**WORK TO BE COMPLETED**
Copy the data exactly, keeping every line intact.

Saved data entries
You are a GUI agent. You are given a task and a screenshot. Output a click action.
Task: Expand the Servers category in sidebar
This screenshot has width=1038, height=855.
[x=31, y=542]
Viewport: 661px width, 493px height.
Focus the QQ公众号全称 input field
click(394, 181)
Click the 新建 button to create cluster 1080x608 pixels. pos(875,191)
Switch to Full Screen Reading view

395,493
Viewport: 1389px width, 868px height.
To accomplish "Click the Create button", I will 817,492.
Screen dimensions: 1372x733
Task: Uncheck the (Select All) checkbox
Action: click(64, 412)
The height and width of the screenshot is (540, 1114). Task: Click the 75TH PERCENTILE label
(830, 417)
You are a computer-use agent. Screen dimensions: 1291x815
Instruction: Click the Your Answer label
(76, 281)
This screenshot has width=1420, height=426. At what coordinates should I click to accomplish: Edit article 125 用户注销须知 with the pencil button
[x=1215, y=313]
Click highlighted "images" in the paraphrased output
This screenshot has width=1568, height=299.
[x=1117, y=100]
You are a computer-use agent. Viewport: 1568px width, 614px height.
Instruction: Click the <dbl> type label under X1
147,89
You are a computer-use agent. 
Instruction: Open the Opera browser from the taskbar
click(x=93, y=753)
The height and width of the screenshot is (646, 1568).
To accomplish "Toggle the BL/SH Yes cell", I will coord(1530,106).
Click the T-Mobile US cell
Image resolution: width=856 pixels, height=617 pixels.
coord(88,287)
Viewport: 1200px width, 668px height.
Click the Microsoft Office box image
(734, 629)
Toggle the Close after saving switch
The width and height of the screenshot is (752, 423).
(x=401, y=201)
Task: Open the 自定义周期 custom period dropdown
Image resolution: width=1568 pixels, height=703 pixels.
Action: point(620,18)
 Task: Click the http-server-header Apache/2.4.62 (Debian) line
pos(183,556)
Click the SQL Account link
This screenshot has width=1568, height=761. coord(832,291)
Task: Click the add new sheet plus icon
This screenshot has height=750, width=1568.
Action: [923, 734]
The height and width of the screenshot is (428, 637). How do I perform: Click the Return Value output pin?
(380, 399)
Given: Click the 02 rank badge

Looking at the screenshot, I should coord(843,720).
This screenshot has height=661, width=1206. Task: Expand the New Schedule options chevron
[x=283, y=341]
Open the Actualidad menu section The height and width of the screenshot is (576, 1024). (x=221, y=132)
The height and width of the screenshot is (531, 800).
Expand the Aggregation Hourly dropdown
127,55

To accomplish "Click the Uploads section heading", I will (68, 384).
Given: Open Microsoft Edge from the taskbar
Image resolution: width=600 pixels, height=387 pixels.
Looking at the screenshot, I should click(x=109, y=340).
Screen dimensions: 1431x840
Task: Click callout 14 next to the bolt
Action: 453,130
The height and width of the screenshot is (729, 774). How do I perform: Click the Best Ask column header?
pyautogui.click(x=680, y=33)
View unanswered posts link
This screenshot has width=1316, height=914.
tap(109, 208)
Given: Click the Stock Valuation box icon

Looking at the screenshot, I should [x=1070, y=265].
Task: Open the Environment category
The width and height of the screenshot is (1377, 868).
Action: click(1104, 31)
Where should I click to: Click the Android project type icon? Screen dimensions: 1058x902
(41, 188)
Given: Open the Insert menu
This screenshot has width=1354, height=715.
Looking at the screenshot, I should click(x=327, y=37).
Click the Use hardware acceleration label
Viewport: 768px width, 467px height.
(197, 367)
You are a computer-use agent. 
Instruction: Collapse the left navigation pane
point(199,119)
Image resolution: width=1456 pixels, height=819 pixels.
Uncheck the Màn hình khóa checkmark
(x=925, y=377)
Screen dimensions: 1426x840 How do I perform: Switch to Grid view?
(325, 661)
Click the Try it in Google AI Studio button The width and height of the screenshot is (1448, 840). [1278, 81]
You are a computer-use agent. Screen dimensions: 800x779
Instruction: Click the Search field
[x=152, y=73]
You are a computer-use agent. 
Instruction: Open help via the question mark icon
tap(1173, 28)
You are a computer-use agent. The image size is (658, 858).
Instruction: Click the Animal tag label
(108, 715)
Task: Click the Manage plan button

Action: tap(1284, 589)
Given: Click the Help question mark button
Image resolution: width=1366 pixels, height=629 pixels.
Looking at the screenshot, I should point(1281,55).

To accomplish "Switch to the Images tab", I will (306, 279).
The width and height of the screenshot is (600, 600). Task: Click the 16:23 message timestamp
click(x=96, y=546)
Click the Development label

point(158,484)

**RESPONSE BOX**
You are a GUI agent. You are given a task and a screenshot. Output a click action.
Task: Expand the Servers category in sidebar
This screenshot has width=1038, height=855.
[x=31, y=542]
Viewport: 661px width, 493px height.
Focus the QQ公众号全称 input field
click(394, 181)
Click the 新建 button to create cluster 1080x608 pixels. pos(875,191)
Switch to Full Screen Reading view

395,493
Viewport: 1389px width, 868px height.
To accomplish "Click the Create button", I will 817,492.
Screen dimensions: 1372x733
Task: Uncheck the (Select All) checkbox
Action: click(64, 412)
The height and width of the screenshot is (540, 1114). Task: Click the 75TH PERCENTILE label
(830, 417)
You are a computer-use agent. Screen dimensions: 1291x815
Instruction: Click the Your Answer label
(76, 281)
This screenshot has width=1420, height=426. At what coordinates should I click to accomplish: Edit article 125 用户注销须知 with the pencil button
[x=1215, y=313]
Click highlighted "images" in the paraphrased output
This screenshot has width=1568, height=299.
[x=1117, y=100]
You are a computer-use agent. Viewport: 1568px width, 614px height.
Instruction: Click the <dbl> type label under X1
147,89
You are a computer-use agent. 
Instruction: Open the Opera browser from the taskbar
click(x=93, y=753)
The height and width of the screenshot is (646, 1568).
To accomplish "Toggle the BL/SH Yes cell", I will coord(1530,106).
Click the T-Mobile US cell
Image resolution: width=856 pixels, height=617 pixels.
coord(88,287)
Viewport: 1200px width, 668px height.
Click the Microsoft Office box image
(734, 629)
Toggle the Close after saving switch
The width and height of the screenshot is (752, 423).
(x=401, y=201)
Task: Open the 自定义周期 custom period dropdown
Image resolution: width=1568 pixels, height=703 pixels.
Action: point(620,18)
 Task: Click the http-server-header Apache/2.4.62 (Debian) line
pos(183,556)
Click the SQL Account link
This screenshot has width=1568, height=761. coord(832,291)
Task: Click the add new sheet plus icon
This screenshot has height=750, width=1568.
Action: [923, 734]
The height and width of the screenshot is (428, 637). How do I perform: Click the Return Value output pin?
(380, 399)
Given: Click the 02 rank badge

Looking at the screenshot, I should coord(843,720).
This screenshot has height=661, width=1206. Task: Expand the New Schedule options chevron
[x=283, y=341]
Open the Actualidad menu section The height and width of the screenshot is (576, 1024). (x=221, y=132)
The height and width of the screenshot is (531, 800).
Expand the Aggregation Hourly dropdown
127,55

To accomplish "Click the Uploads section heading", I will (68, 384).
Given: Open Microsoft Edge from the taskbar
Image resolution: width=600 pixels, height=387 pixels.
Looking at the screenshot, I should click(x=109, y=340).
Screen dimensions: 1431x840
Task: Click callout 14 next to the bolt
Action: 453,130
The height and width of the screenshot is (729, 774). How do I perform: Click the Best Ask column header?
pyautogui.click(x=680, y=33)
View unanswered posts link
This screenshot has width=1316, height=914.
tap(109, 208)
Given: Click the Stock Valuation box icon

Looking at the screenshot, I should [x=1070, y=265].
Task: Open the Environment category
The width and height of the screenshot is (1377, 868).
Action: click(1104, 31)
Where should I click to: Click the Android project type icon? Screen dimensions: 1058x902
(41, 188)
Given: Open the Insert menu
This screenshot has width=1354, height=715.
Looking at the screenshot, I should click(x=327, y=37).
Click the Use hardware acceleration label
Viewport: 768px width, 467px height.
(197, 367)
You are a computer-use agent. 
Instruction: Collapse the left navigation pane
point(199,119)
Image resolution: width=1456 pixels, height=819 pixels.
Uncheck the Màn hình khóa checkmark
(x=925, y=377)
Screen dimensions: 1426x840 How do I perform: Switch to Grid view?
(325, 661)
Click the Try it in Google AI Studio button The width and height of the screenshot is (1448, 840). [1278, 81]
You are a computer-use agent. Screen dimensions: 800x779
Instruction: Click the Search field
[x=152, y=73]
You are a computer-use agent. 
Instruction: Open help via the question mark icon
tap(1173, 28)
You are a computer-use agent. The image size is (658, 858).
Instruction: Click the Animal tag label
(108, 715)
Task: Click the Manage plan button

Action: tap(1284, 589)
Given: Click the Help question mark button
Image resolution: width=1366 pixels, height=629 pixels.
Looking at the screenshot, I should point(1281,55).

To accomplish "Switch to the Images tab", I will (306, 279).
The width and height of the screenshot is (600, 600). Task: Click the 16:23 message timestamp
click(x=96, y=546)
Click the Development label

point(158,484)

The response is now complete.